4) Assess cost, data ownership options and resources
The choice of an LLM implementation approach impacts the complexity and costs, including those associated with:
- Training
- Data collection, ingestion and cleansing
- Hiring data scientists
- Maintaining the model in production
The selection also greatly affects how much control a company will have over its proprietary data. The key reason for using this data is that it can help a company differentiate its product and make it so complex that it can’t be replicated, potentially gaining a competitive advantage. In addition, proprietary data can be crucial for addressing narrow, business-specific use cases.
Also, there are regulatory and ethical reasons for sustaining control. For example, depending on the data that is stored and processed, secure storage and auditability could be required by regulators. In addition, uncontrolled language models may generate misleading or inaccurate advice. Implementing control measures can help address these issues; for instance, preventing the spread of false information and potential harm to individuals seeking medical guidance.
Typically, there are three ways to implement an LLM — an API, platform as a service (PaaS) or self-hosted — each of which presents different considerations.
Off-the-shelf model via API
Using an API can alleviate the complexities of maintaining a sizable team of data scientists, as well as a language model, which involves handling updates, bug fixes and improvements. Using an API shifts much of this maintenance burden to the provider, allowing a company to focus on its core functionality. In addition, an API can enable on-demand access to the LLM, which is essential for applications that require immediate responses to user queries or interactions.
When a company uses an LLM API, it typically shares data with the API provider. It’s important to review and understand the data usage policies and terms of service to confirm they align with a company’s privacy and compliance requirements. The ownership of data also depends on the terms and conditions of the provider. In many cases, while companies will retain ownership of their data, they will also grant the provider certain usage rights for processing it. It’s beneficial for companies to clarify data ownership in their provider contracts before investing.
PaaS
PaaS provides companies access to use its LLM as part of a broader platform offering and allows customers to operate their LLMs without managing the underlying application infrastructure, middleware or hardware. However, by using this approach, companies may incur higher model costs associated with purchasing the rights to build on top of the LLM using their own data, as well as allowing domain specificity and model customization during deployment. It also enables companies to control their data and minimize the time to value and cost compared to the self-hosted approach.
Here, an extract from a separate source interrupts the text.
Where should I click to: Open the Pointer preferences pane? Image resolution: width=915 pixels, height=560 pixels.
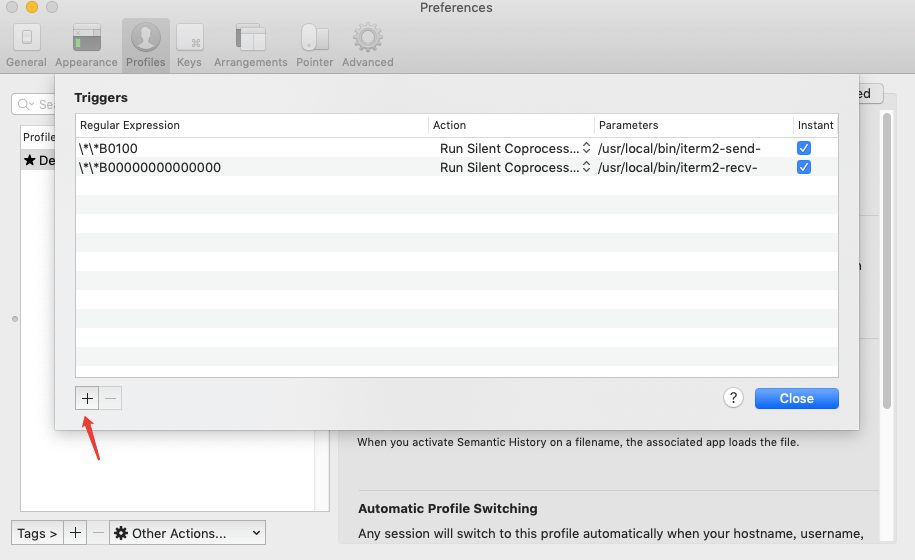(x=314, y=45)
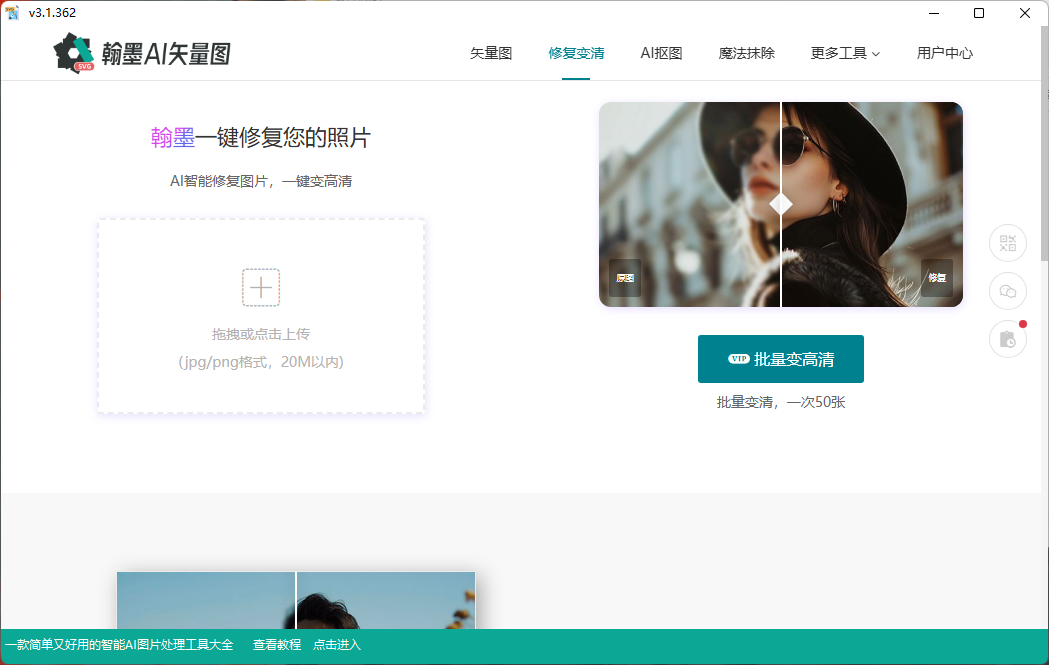Open the task history clipboard icon
The width and height of the screenshot is (1049, 665).
pos(1007,340)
On the flip side, auditability of the data and the ability to provide comprehensive explanations for results can pose challenges as organizations are constrained given that their PaaS providers don’t provide the underlying data. In addition, PaaS can result in a greater total cost of ownership for the LLM and can be more complex than utilizing an API.
Self-hosting an LLM
This is the most expensive approach because it means rebuilding the entire model from scratch and requires mature data processes to fully train, operationalize and deploy an LLM. Furthermore, upgrading the underlying model for self-hosted implementations is more intensive than a typical software upgrade. On the other hand, it provides maximum control — since a company would own the LLM — and the ability to customize extensively.